O curioso é que, entre os sonhos adolescentes de Toquinho e o inesperado telefonema de Vinicius procurando-o, eles haviam se falado apenas uma vez, e muito superficialmente. Voltaram a se falar alguns anos depois, quando Vinicius ligou para Toquinho convidando-o para trabalharem juntos. "Evidente que não pensei duas vezes, tratei de arrumar as coisas e seguir com ele", afirma Toquinho.
Era uma simples proposta de trabalho na qual prevaleciam o aguçado faro de um poeta consagrado de apenas 56 anos e a vigorosa autoconfiança de um jovem músico, já com 23 anos. Quase nem se conheciam, mas, no mínimo, desconfiavam que cada um carregava consigo o que o outro precisava: Vinicius levando a juventude da experiência, e Toquinho, a experiência da juventude.

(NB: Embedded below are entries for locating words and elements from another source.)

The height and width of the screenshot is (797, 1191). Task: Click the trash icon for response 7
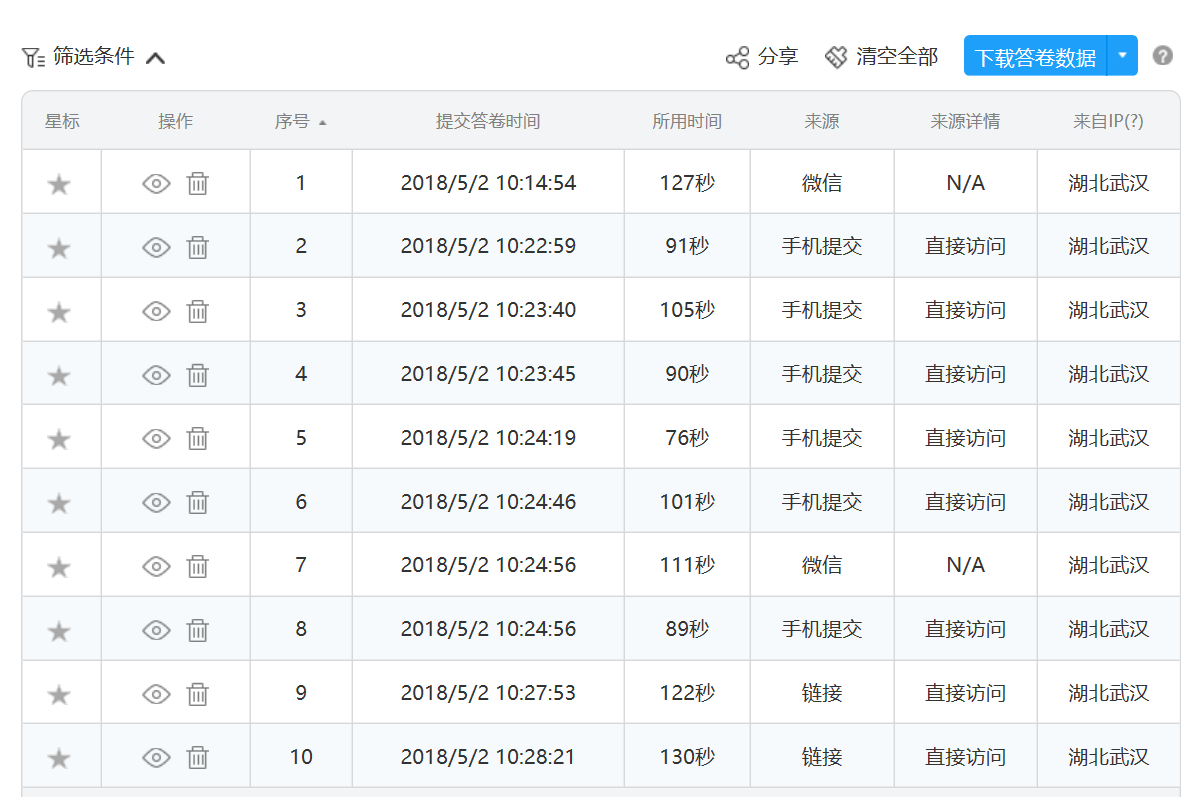(x=198, y=566)
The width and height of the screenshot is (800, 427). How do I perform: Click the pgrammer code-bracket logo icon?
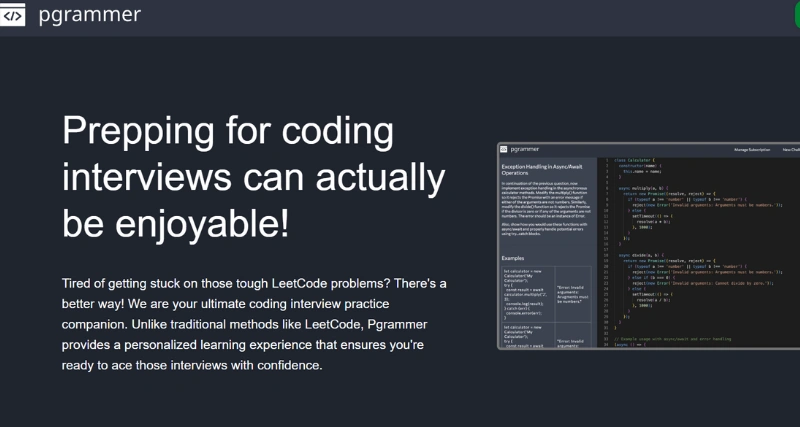[x=13, y=15]
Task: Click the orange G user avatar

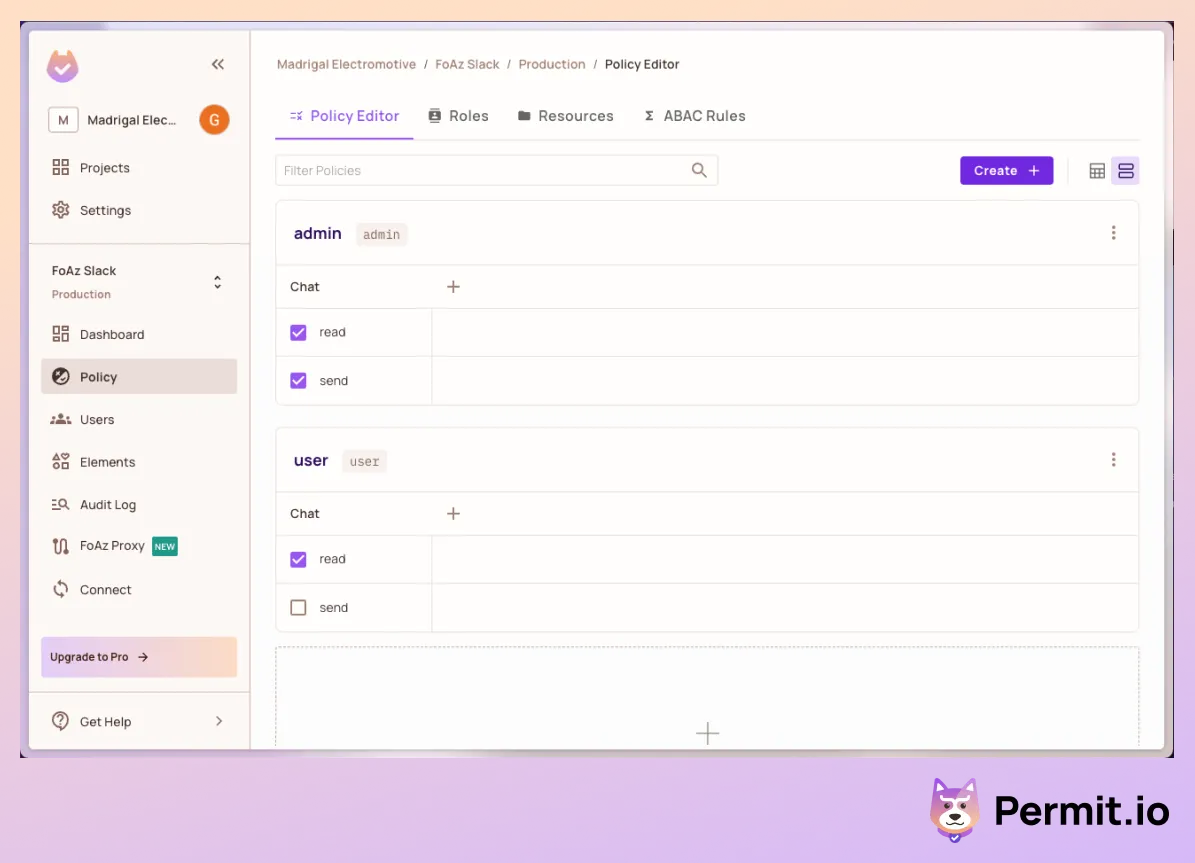Action: pos(214,120)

Tudo começou a bordo do navio Eugênio C, em junho de 1970, rumo a Buenos Aires. Toquinho fala sobre isso: "Era um tempo em que Vinicius ainda evitava viajar de avião, então fomos para a Argentina de navio. Eu sentia uma sensação estranha, não sabia direito o que é que eu ia fazer lá. De repente, estava a bordo de um navio junto com Vinicius de Moraes, um ser humano grandioso de quem até então eu conhecia quase nada, a não ser o que ele tinha escrito e cantado por aí. Sei que na primeira noite no navio eu passei muito mal, foi um horror. Pegamos uma tempestade no Golfo de Santa Catarina, e eu no meu quarto, enjoado, com tudo a balançar por todos os lados. Até marinheiro vomitava. E Vinicius sentado a uma escrivaninha, segurando o copo para que ele não caísse, e conversando naturalmente, sem se alterar. Ficou lá ao meu lado, como um pai, ou melhor, como alguém com pretensões de se fazer amigo. Nossa relação começou assim, e logo de cara eu passei a vê-lo um pouco como irmão, porque ele não sabia ser velho, o que na realidade ele não era. Chegamos em Buenos Aires uns dois dias antes do final da Copa de 70, e começamos a trabalhar. Assistimos juntos a decisão Brasil x Itália na casa da Silvina e Coco Perez, os donos da boate La Fusa. O Brasil ganhou a Copa, nosso show já fazia um grande sucesso e naquele domingo abrimos o espetáculo com aquela música: "A taça do mundo é nossa/ Com brasileiro, não há quem possa....". Então, minha relação de amizade e conhecimento com Vinicius já se iniciou em meio a esse clima positivo da seleção ganhando a Copa, nosso show em pleno sucesso, aqueles jantares invadindo a madrugada. Houve uma adaptação perfeita entre a gente, porque tudo que Vinicius gostava de fazer eu também gostava: tocar violão, curtir os temas que iam saindo, comer bem, viver a noite ao lado de amigos e mulheres bonitas. Ficamos em Buenos Aires uns 12 dias e fizemos 10 shows, sempre com a boate lotada". Pode-se sentir o que foi esse show ouvindo-se o disco do selo Trova, “Vinicius de Moraes en La Fusa com Maria Creuza y Toquinho”, disco que prossegue em catálogo até hoje, em vários países, proporcionando a Toquinho e Maria Creuza sucessivos convites para shows.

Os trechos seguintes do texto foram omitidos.